The project contemplates building new undersea cable connections between Kauai and Oahu; between Oahu and Molokai; between Molokai and Maui; and between Maui and North Kohala near the northern tip of the Big island.

The project would also involve “festoons,” or segments of undersea cable that loop around the coastlines of islands to link together different areas of the same island, Masutomi said.

On Kauai, for example, Hawaiian Telcom intends to install new undersea fiber lines off the northern coast of the island to link together Anahola and Princeville, and then continue on from Princeville to the Pacific Missile Range Facility at Barking Sands.

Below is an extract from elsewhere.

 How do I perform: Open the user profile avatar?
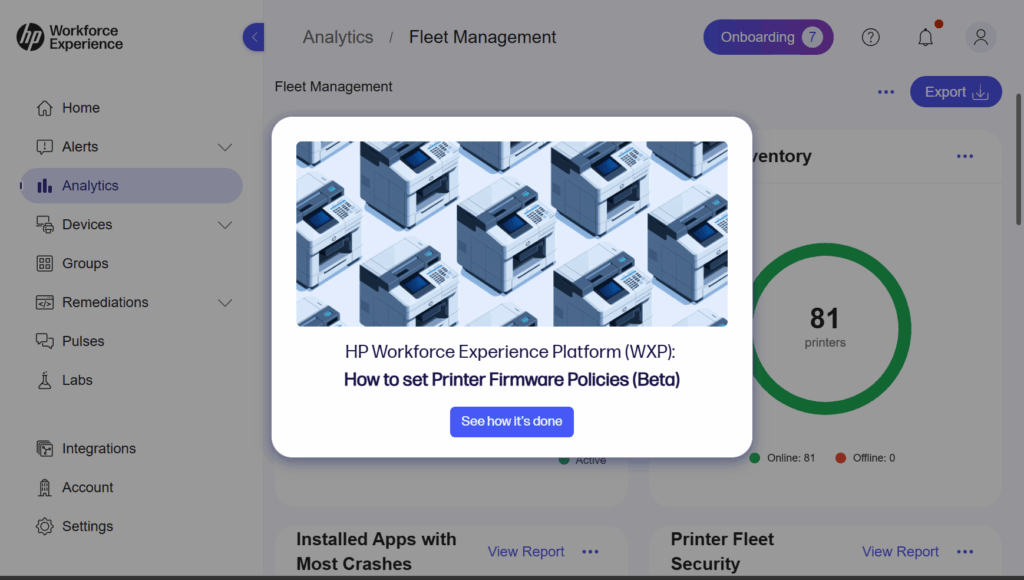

Those offshore loops around Kauai combined with existing lines will form a ring around the island, and that ring configuration will help to keep broadband functioning around the island if any section of the fiber ring is somehow cut, he said.

New undersea cable would also be installed from Anahola, Kauai to Waialua on Oahu, and a new offshore loop would be installed from Waialua to the Marine Corps Base Hawaii in Kaneohe.

That new loop will provide an alternative connection if storm surges fueled by sea level rise cut the existing lines that hug Oahu’s North Shore coastline, Masutomi said.

The new $37 million grant will help finance allow Hawaiian Telcom’s plans for new submarine cable around much of Oahu, and underground cable linking Wahiawa and Waianae. (Screenshot/2022)

The grant-funded project also includes some inland fiber links to try to avoid the risk of flooding and other coastline hazards.

The utility is planning new on-shore fiber lines extending from Wahiawa to Nanakuli and another site on the Waianae Coast, segments that will provide backup to existing lines along Farrington Highway that serve the area. Those lines are also vulnerable to flooding and sea-level rise, he said.

The project would include a similar land-based fiber link from Pearl City to Wahiawa, Masutomi said, as well as a short segment from Joint Base Pearl Harbor-Hickam to Ford Island, which was requested by the military.

The plan also calls for a new undersea cable that would link the Kaneohe Marine base to West Molokai, while another fiber segment would link East Molokai to West Maui at Kapalua.

Those segments provide additional links to Molokai to help keep that island connected if existing land-based lines are cut by fires. Fire has become more of a risk during the recent drought conditions there, Masutomi said.

On Maui, a land-based segment would connect Haiku to Ke‘anae, an area where there is no fiber today. The plan is to use that new fiber to deliver broadband to areas that don’t have that level of service today, he said.

Other planned segments would directly connect Waiehu on Maui to Kahului; and would link Hana, Maui to the northern tip of the Big Island, supplementing cables that serve those areas today.

New land-based lines would also be installed from the Daniel K. Inouye Highway — also known as Saddle Road — along Mana Road to the Hamakua Coast, and another link from Saddle Road to the Volcano area.

“Basically, we’re looking for just additional paths into the whole Puna and Kau district,” Masutomi said during the briefing. “It is a highly volcanic area, we never know where the next lava flow will take place.”